_EXERCISE BRIEF:_
Transcribe every record beneath, precisely as written.

──────────

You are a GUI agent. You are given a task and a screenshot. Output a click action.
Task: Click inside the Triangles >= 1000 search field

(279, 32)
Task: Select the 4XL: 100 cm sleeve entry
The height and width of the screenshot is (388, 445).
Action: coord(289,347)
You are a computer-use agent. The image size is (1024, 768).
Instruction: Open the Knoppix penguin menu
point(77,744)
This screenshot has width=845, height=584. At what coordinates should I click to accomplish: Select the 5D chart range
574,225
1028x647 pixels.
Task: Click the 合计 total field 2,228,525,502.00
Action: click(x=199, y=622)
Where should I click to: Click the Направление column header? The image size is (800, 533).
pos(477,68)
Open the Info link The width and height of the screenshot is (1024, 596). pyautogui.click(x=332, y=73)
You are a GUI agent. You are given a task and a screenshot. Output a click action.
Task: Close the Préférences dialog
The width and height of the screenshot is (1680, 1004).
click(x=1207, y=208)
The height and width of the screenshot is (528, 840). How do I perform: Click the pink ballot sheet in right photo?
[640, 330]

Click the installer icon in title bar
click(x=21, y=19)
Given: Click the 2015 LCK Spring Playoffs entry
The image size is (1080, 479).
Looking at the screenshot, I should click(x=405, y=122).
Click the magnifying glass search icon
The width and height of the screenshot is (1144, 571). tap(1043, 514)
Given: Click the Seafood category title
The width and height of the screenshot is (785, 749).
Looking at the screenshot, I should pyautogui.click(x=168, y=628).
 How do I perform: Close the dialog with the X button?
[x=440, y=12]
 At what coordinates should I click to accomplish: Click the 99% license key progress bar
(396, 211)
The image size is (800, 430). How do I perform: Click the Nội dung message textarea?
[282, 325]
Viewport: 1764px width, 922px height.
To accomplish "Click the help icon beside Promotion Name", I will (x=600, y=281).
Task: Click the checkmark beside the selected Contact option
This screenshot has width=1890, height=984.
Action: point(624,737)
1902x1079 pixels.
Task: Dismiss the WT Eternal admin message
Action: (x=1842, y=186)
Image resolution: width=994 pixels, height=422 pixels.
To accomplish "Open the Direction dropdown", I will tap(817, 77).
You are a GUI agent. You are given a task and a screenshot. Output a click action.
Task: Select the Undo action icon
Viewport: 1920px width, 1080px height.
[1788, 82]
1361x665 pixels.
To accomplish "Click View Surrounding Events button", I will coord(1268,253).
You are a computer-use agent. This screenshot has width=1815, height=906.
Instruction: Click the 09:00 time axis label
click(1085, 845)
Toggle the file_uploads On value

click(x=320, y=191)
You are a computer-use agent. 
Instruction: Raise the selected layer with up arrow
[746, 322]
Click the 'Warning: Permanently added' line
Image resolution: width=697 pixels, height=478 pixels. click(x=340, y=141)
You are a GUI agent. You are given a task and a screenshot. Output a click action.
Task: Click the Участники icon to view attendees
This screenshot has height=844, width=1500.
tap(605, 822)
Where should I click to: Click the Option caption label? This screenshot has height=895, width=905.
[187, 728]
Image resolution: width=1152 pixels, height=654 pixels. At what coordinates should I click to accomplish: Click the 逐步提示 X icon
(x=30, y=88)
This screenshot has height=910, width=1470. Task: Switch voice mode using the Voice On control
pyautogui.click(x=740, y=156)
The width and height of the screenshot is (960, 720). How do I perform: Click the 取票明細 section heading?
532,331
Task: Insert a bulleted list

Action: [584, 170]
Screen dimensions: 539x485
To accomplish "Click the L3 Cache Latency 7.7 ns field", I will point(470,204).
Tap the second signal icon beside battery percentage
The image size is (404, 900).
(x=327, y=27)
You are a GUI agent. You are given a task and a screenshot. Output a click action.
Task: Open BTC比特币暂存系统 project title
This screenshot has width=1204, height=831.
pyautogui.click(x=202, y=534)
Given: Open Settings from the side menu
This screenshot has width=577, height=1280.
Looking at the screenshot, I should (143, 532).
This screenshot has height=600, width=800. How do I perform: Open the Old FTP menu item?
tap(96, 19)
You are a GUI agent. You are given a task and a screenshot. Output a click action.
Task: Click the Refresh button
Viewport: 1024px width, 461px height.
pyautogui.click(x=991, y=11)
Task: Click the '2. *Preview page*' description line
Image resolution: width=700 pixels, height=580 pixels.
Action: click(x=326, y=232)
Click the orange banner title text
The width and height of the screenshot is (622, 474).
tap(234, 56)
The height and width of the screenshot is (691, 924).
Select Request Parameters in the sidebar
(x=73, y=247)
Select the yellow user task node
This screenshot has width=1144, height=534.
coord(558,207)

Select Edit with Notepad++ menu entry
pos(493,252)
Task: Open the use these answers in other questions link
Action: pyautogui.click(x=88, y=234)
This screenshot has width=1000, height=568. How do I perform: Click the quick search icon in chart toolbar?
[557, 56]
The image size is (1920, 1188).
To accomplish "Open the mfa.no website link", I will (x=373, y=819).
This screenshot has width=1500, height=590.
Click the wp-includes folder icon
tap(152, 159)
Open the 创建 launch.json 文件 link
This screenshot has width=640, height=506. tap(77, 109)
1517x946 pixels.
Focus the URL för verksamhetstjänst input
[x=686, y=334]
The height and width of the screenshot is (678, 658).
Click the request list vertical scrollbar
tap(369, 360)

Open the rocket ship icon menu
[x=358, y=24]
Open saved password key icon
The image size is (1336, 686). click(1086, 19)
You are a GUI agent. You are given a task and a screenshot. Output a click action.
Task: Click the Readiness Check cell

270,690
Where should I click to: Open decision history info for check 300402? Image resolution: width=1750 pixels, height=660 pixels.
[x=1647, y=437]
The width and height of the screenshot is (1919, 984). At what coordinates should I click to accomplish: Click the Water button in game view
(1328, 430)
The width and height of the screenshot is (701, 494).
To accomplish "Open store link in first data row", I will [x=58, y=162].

──────────

_OUTPUT BELOW:_
You are a GUI agent. You are given a task and a screenshot. Output a click action.
Task: Click inside the Triangles >= 1000 search field

(279, 32)
Task: Select the 4XL: 100 cm sleeve entry
The height and width of the screenshot is (388, 445).
Action: coord(289,347)
You are a computer-use agent. The image size is (1024, 768).
Instruction: Open the Knoppix penguin menu
point(77,744)
This screenshot has width=845, height=584. At what coordinates should I click to accomplish: Select the 5D chart range
574,225
1028x647 pixels.
Task: Click the 合计 total field 2,228,525,502.00
Action: click(x=199, y=622)
Where should I click to: Click the Направление column header? The image size is (800, 533).
pos(477,68)
Open the Info link The width and height of the screenshot is (1024, 596). pyautogui.click(x=332, y=73)
You are a GUI agent. You are given a task and a screenshot. Output a click action.
Task: Close the Préférences dialog
The width and height of the screenshot is (1680, 1004).
click(x=1207, y=208)
The height and width of the screenshot is (528, 840). How do I perform: Click the pink ballot sheet in right photo?
[640, 330]

Click the installer icon in title bar
click(x=21, y=19)
Given: Click the 2015 LCK Spring Playoffs entry
The image size is (1080, 479).
Looking at the screenshot, I should click(x=405, y=122).
Click the magnifying glass search icon
The width and height of the screenshot is (1144, 571). tap(1043, 514)
Given: Click the Seafood category title
The width and height of the screenshot is (785, 749).
Looking at the screenshot, I should pyautogui.click(x=168, y=628).
 How do I perform: Close the dialog with the X button?
[x=440, y=12]
 At what coordinates should I click to accomplish: Click the 99% license key progress bar
(396, 211)
The image size is (800, 430). How do I perform: Click the Nội dung message textarea?
[282, 325]
Viewport: 1764px width, 922px height.
To accomplish "Click the help icon beside Promotion Name", I will (x=600, y=281).
Task: Click the checkmark beside the selected Contact option
This screenshot has width=1890, height=984.
Action: point(624,737)
1902x1079 pixels.
Task: Dismiss the WT Eternal admin message
Action: (x=1842, y=186)
Image resolution: width=994 pixels, height=422 pixels.
To accomplish "Open the Direction dropdown", I will tap(817, 77).
You are a GUI agent. You are given a task and a screenshot. Output a click action.
Task: Select the Undo action icon
Viewport: 1920px width, 1080px height.
[1788, 82]
1361x665 pixels.
To accomplish "Click View Surrounding Events button", I will coord(1268,253).
You are a computer-use agent. This screenshot has width=1815, height=906.
Instruction: Click the 09:00 time axis label
click(1085, 845)
Toggle the file_uploads On value

click(x=320, y=191)
You are a computer-use agent. 
Instruction: Raise the selected layer with up arrow
[746, 322]
Click the 'Warning: Permanently added' line
Image resolution: width=697 pixels, height=478 pixels. click(x=340, y=141)
You are a GUI agent. You are given a task and a screenshot. Output a click action.
Task: Click the Участники icon to view attendees
This screenshot has height=844, width=1500.
tap(605, 822)
Where should I click to: Click the Option caption label? This screenshot has height=895, width=905.
[187, 728]
Image resolution: width=1152 pixels, height=654 pixels. At what coordinates should I click to accomplish: Click the 逐步提示 X icon
(x=30, y=88)
This screenshot has height=910, width=1470. Task: Switch voice mode using the Voice On control
pyautogui.click(x=740, y=156)
The width and height of the screenshot is (960, 720). How do I perform: Click the 取票明細 section heading?
532,331
Task: Insert a bulleted list

Action: [584, 170]
Screen dimensions: 539x485
To accomplish "Click the L3 Cache Latency 7.7 ns field", I will point(470,204).
Tap the second signal icon beside battery percentage
The image size is (404, 900).
(x=327, y=27)
You are a GUI agent. You are given a task and a screenshot. Output a click action.
Task: Open BTC比特币暂存系统 project title
This screenshot has width=1204, height=831.
pyautogui.click(x=202, y=534)
Given: Open Settings from the side menu
This screenshot has width=577, height=1280.
Looking at the screenshot, I should (143, 532).
This screenshot has height=600, width=800. How do I perform: Open the Old FTP menu item?
tap(96, 19)
You are a GUI agent. You are given a task and a screenshot. Output a click action.
Task: Click the Refresh button
Viewport: 1024px width, 461px height.
pyautogui.click(x=991, y=11)
Task: Click the '2. *Preview page*' description line
Image resolution: width=700 pixels, height=580 pixels.
Action: click(x=326, y=232)
Click the orange banner title text
The width and height of the screenshot is (622, 474).
tap(234, 56)
The height and width of the screenshot is (691, 924).
Select Request Parameters in the sidebar
(x=73, y=247)
Select the yellow user task node
This screenshot has width=1144, height=534.
coord(558,207)

Select Edit with Notepad++ menu entry
pos(493,252)
Task: Open the use these answers in other questions link
Action: pyautogui.click(x=88, y=234)
This screenshot has width=1000, height=568. How do I perform: Click the quick search icon in chart toolbar?
[557, 56]
The image size is (1920, 1188).
To accomplish "Open the mfa.no website link", I will (x=373, y=819).
This screenshot has width=1500, height=590.
Click the wp-includes folder icon
tap(152, 159)
Open the 创建 launch.json 文件 link
This screenshot has width=640, height=506. tap(77, 109)
1517x946 pixels.
Focus the URL för verksamhetstjänst input
[x=686, y=334]
The height and width of the screenshot is (678, 658).
Click the request list vertical scrollbar
tap(369, 360)

Open the rocket ship icon menu
[x=358, y=24]
Open saved password key icon
The image size is (1336, 686). click(1086, 19)
You are a GUI agent. You are given a task and a screenshot. Output a click action.
Task: Click the Readiness Check cell

270,690
Where should I click to: Open decision history info for check 300402? Image resolution: width=1750 pixels, height=660 pixels.
[x=1647, y=437]
The width and height of the screenshot is (1919, 984). At what coordinates should I click to accomplish: Click the Water button in game view
(1328, 430)
The width and height of the screenshot is (701, 494).
To accomplish "Open store link in first data row", I will [x=58, y=162].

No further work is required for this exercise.